▸ **Pixel coordinate grounding data**:
■ ■ ■ ■ ■

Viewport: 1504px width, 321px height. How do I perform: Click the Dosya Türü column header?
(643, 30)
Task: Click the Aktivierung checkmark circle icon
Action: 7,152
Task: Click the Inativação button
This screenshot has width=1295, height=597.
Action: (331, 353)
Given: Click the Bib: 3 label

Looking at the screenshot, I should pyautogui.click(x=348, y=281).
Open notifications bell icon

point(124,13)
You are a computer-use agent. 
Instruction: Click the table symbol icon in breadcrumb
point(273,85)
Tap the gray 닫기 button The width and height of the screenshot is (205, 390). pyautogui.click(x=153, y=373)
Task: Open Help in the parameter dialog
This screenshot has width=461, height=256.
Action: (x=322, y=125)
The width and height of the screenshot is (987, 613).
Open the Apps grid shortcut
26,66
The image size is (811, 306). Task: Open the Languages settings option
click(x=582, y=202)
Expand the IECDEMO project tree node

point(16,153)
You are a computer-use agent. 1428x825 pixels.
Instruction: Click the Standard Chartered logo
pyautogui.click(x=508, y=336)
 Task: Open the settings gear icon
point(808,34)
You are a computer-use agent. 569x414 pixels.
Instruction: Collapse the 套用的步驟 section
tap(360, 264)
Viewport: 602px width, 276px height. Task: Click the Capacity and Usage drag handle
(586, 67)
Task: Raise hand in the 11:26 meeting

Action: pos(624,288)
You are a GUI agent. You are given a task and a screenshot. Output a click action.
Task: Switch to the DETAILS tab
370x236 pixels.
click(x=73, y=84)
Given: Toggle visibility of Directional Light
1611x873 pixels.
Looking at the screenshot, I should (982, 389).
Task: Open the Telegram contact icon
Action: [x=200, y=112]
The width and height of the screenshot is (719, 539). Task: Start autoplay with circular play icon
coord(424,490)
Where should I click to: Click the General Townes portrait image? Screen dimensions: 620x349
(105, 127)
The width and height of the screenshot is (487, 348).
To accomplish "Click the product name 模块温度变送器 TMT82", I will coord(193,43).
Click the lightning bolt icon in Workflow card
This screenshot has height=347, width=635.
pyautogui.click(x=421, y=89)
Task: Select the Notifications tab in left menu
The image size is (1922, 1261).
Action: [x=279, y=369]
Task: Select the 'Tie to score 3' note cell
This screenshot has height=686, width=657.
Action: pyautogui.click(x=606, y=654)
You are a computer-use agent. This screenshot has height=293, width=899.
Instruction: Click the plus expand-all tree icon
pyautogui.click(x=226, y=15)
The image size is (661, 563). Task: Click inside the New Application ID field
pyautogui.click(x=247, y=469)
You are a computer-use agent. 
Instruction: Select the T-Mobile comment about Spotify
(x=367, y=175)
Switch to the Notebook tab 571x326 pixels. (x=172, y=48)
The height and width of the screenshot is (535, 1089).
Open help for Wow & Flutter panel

■ ■ ■ ■ ■

▸ **Assigned task**: Where the data above reaches the line holding "You are a computer-use agent. 1428x825", begin printing, and stop after the line holding "Task: Switch to the DETAILS tab". Each line must be reproduced exactly, with nothing else added.

▸ **Reply**:
You are a computer-use agent. 1428x825 pixels.
Instruction: Click the Standard Chartered logo
pyautogui.click(x=508, y=336)
 Task: Open the settings gear icon
point(808,34)
You are a computer-use agent. 569x414 pixels.
Instruction: Collapse the 套用的步驟 section
tap(360, 264)
Viewport: 602px width, 276px height. Task: Click the Capacity and Usage drag handle
(586, 67)
Task: Raise hand in the 11:26 meeting

Action: pos(624,288)
You are a GUI agent. You are given a task and a screenshot. Output a click action.
Task: Switch to the DETAILS tab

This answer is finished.